**EXERCISE**
Determine how many lines in the data below contain "agent" and write only that number.

**AVAILABLE DATA**
━━━━━━━━━━━━━━━━━━━━
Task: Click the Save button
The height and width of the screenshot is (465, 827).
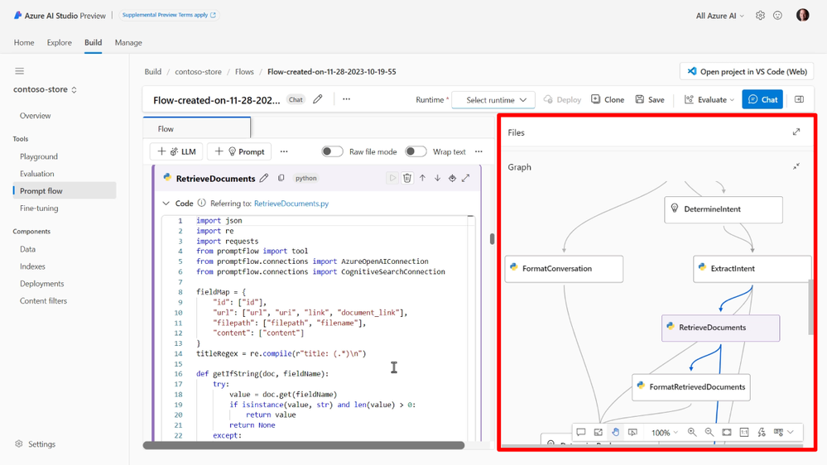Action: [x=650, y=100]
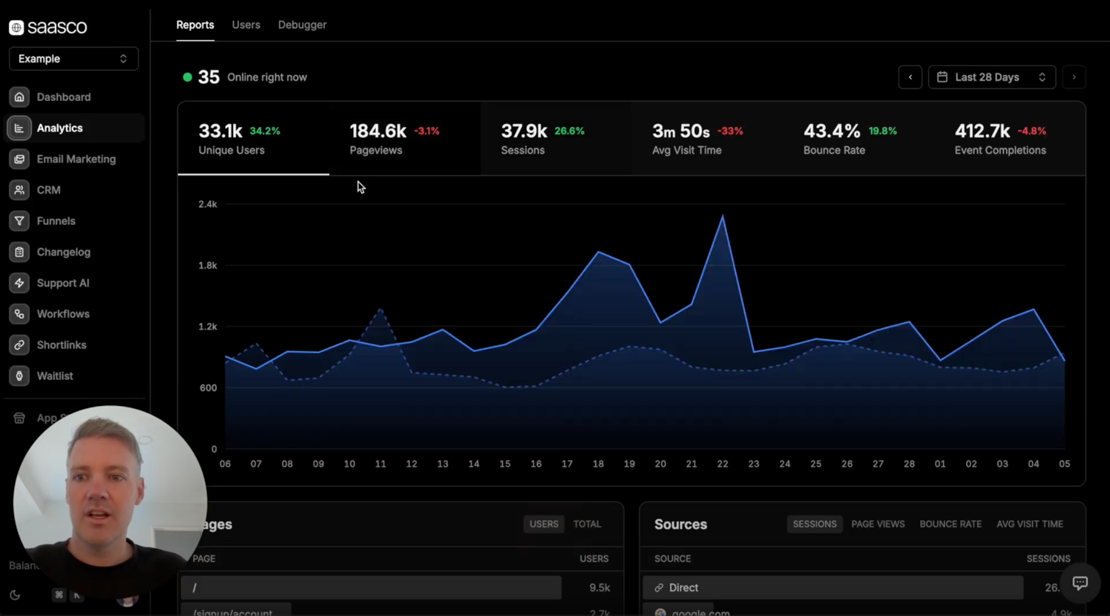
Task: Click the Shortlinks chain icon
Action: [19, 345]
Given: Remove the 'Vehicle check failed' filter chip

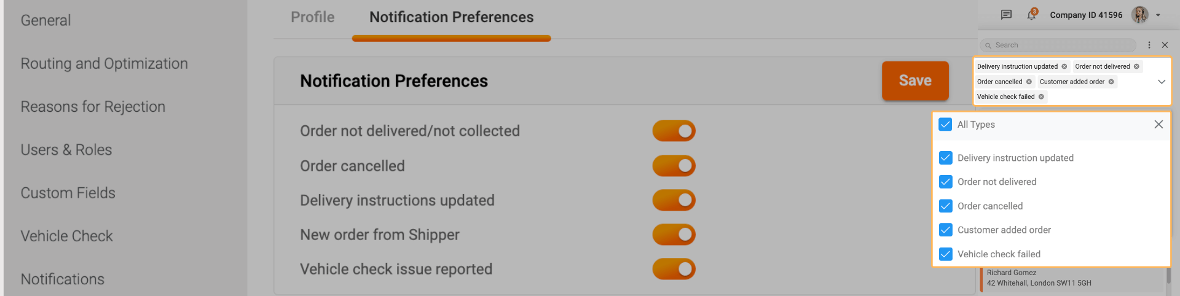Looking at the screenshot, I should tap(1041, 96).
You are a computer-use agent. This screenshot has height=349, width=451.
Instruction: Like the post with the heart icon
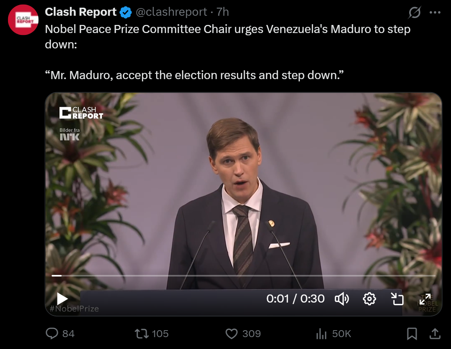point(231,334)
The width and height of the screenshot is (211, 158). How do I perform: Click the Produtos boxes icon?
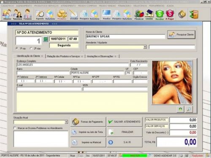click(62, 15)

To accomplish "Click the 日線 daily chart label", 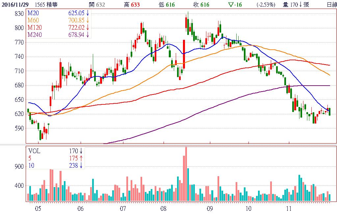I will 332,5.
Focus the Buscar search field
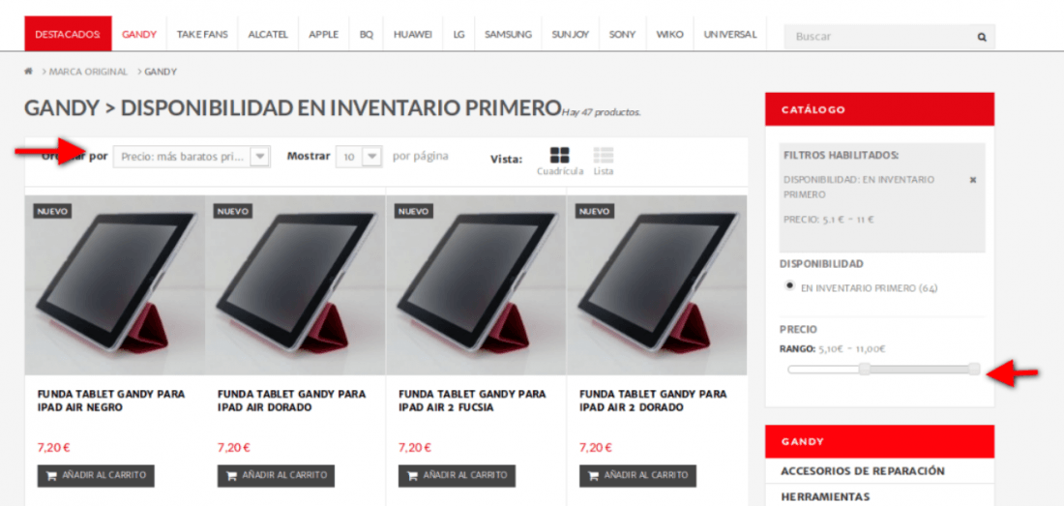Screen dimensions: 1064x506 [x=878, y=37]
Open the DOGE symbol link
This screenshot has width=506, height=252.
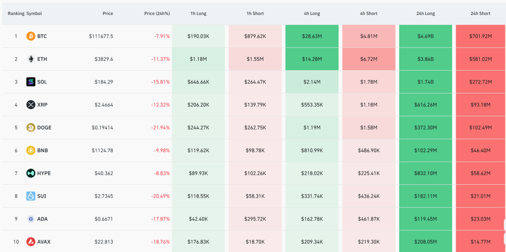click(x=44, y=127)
━━━━━━━━━━━━━━━━━━━━
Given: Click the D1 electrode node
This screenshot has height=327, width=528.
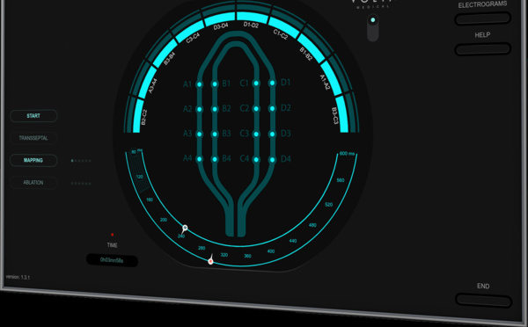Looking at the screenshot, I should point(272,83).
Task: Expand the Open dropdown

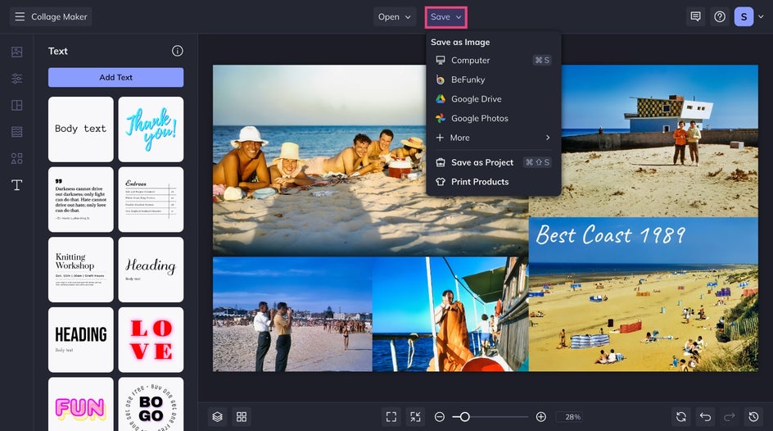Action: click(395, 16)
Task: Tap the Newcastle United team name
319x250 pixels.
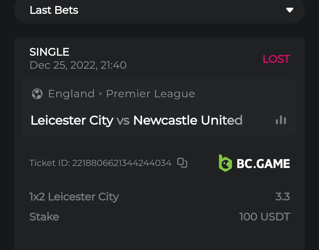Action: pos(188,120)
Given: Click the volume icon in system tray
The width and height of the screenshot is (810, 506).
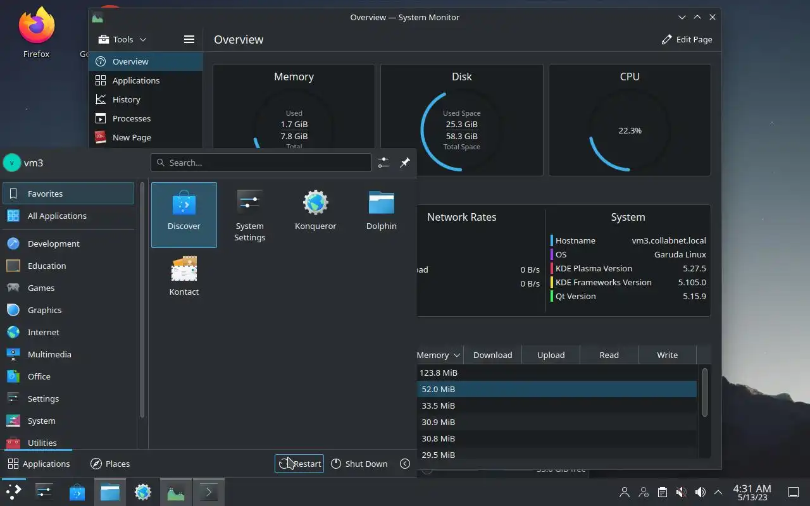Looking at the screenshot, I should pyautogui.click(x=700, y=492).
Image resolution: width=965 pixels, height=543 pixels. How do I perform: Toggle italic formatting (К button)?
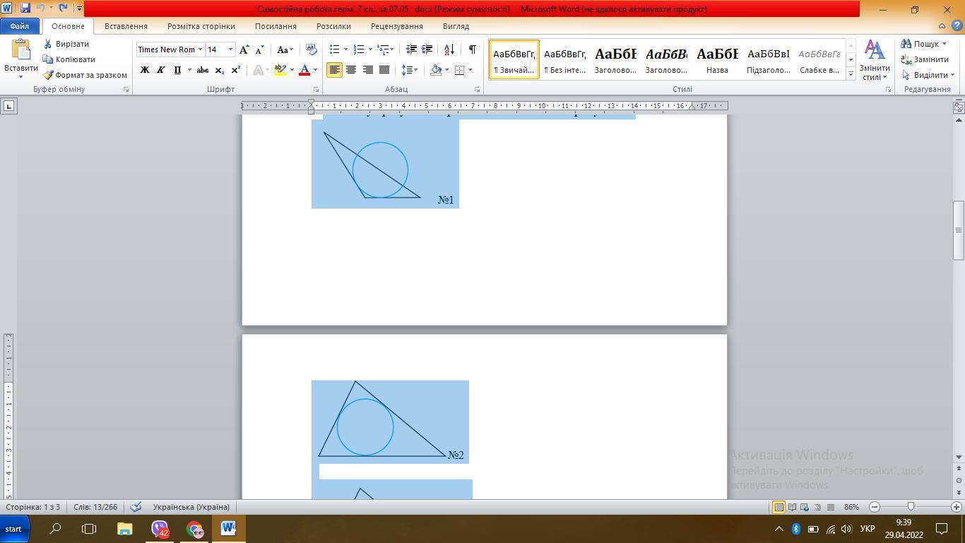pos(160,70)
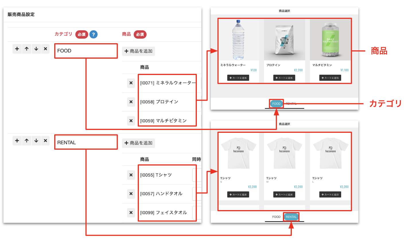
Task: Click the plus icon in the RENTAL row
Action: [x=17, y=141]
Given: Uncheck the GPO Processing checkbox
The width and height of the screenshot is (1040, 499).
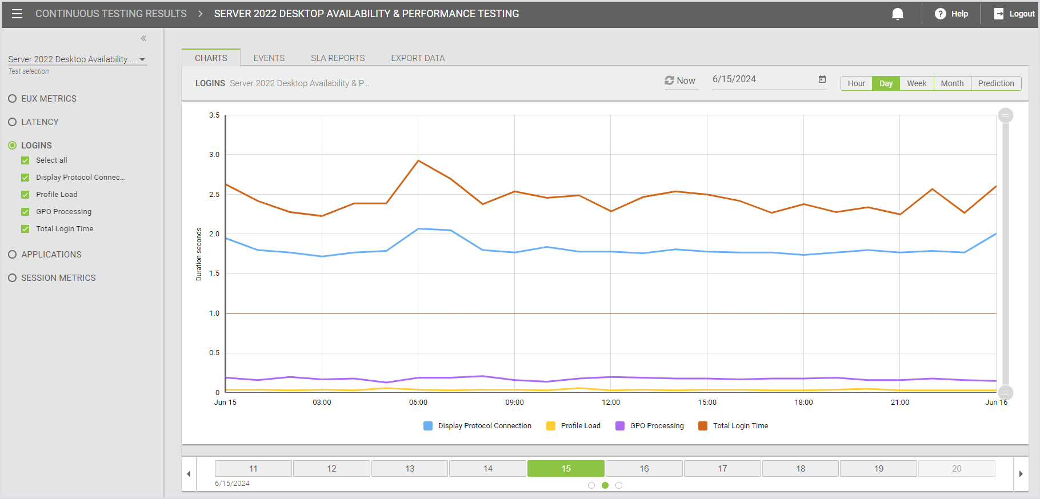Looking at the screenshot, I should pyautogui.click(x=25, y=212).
━━━━━━━━━━━━━━━━━━━━
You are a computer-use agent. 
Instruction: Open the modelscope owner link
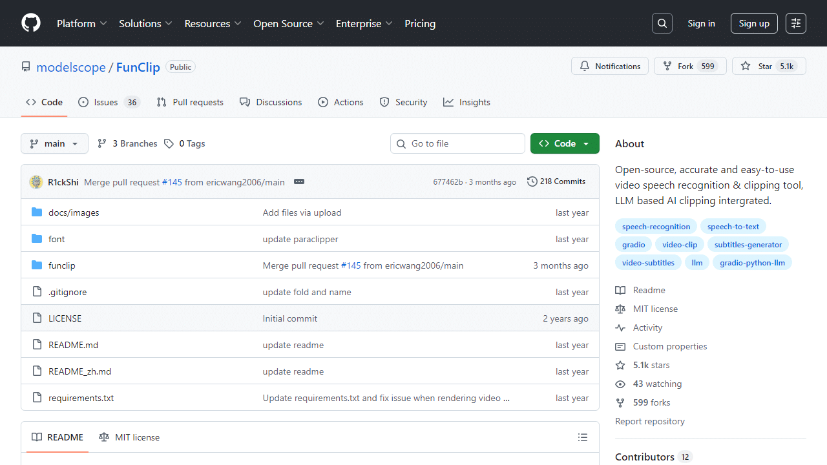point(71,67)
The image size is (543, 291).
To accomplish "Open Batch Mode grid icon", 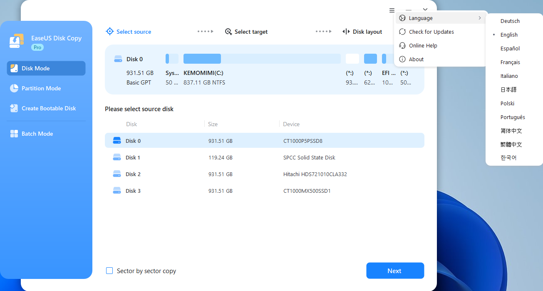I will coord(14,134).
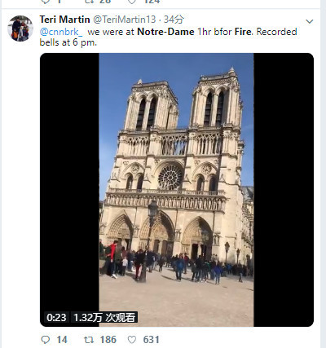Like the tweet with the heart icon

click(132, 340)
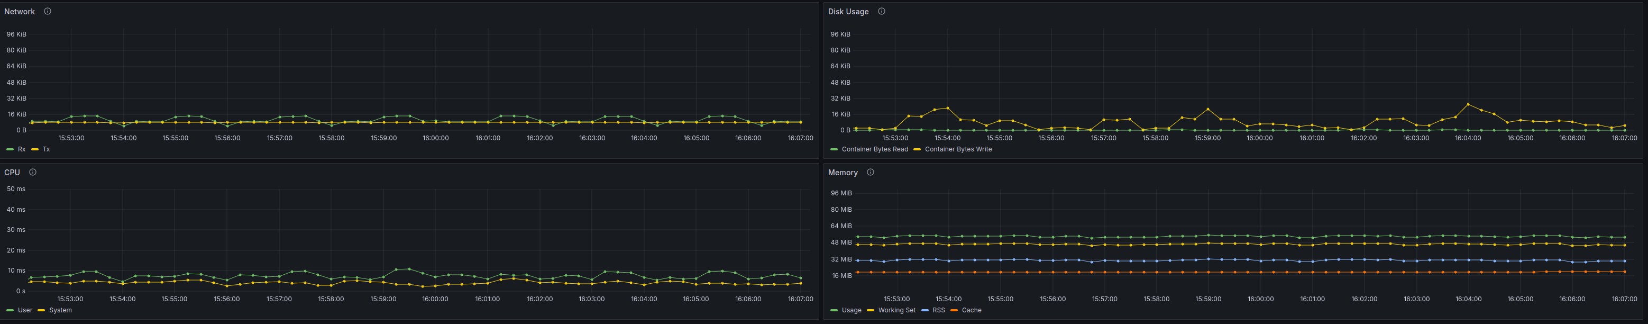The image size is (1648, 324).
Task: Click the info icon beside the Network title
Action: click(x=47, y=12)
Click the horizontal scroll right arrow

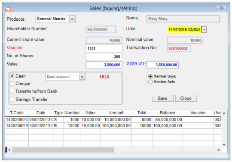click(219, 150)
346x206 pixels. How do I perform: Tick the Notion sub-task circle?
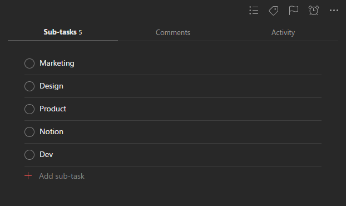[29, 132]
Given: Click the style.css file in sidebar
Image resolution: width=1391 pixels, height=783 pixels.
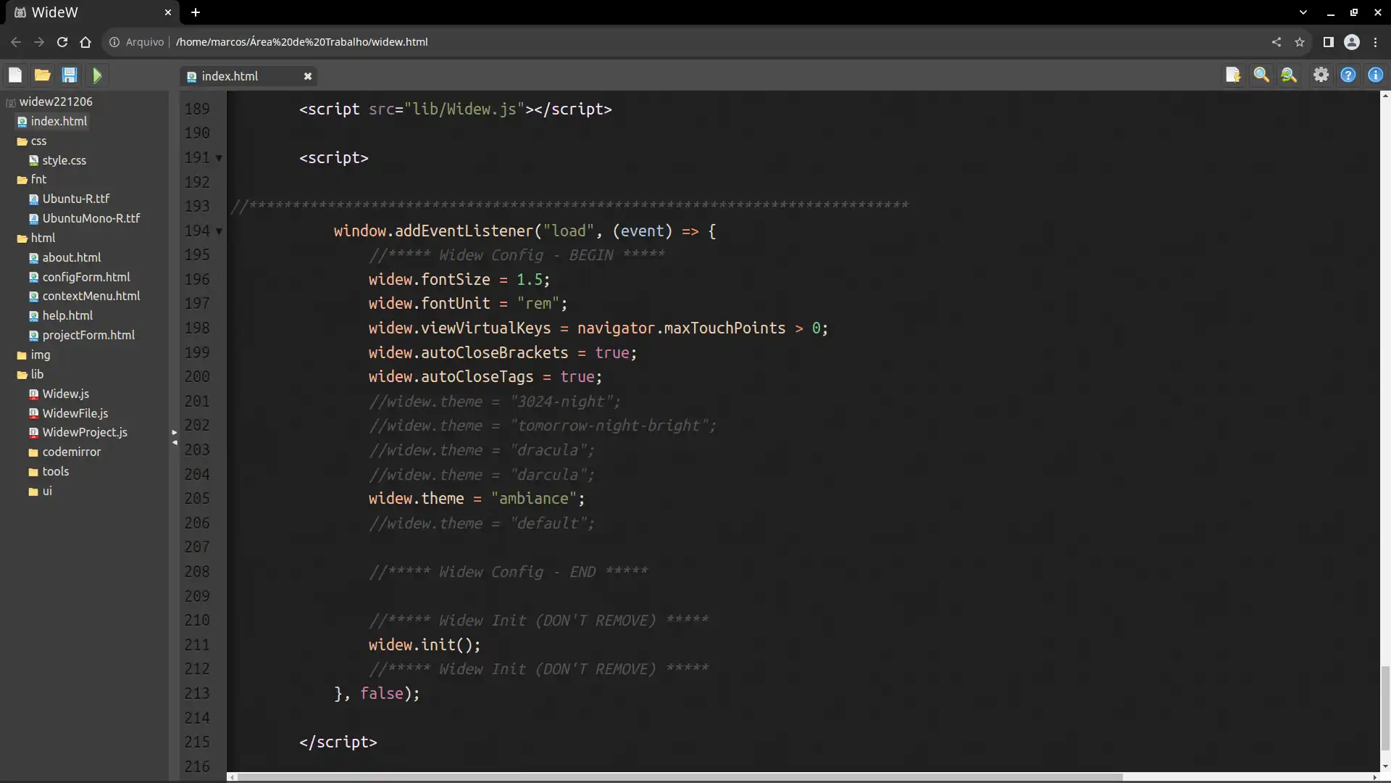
━━━━━━━━━━━━━━━━━━━━
**WRITTEN SOLUTION**
2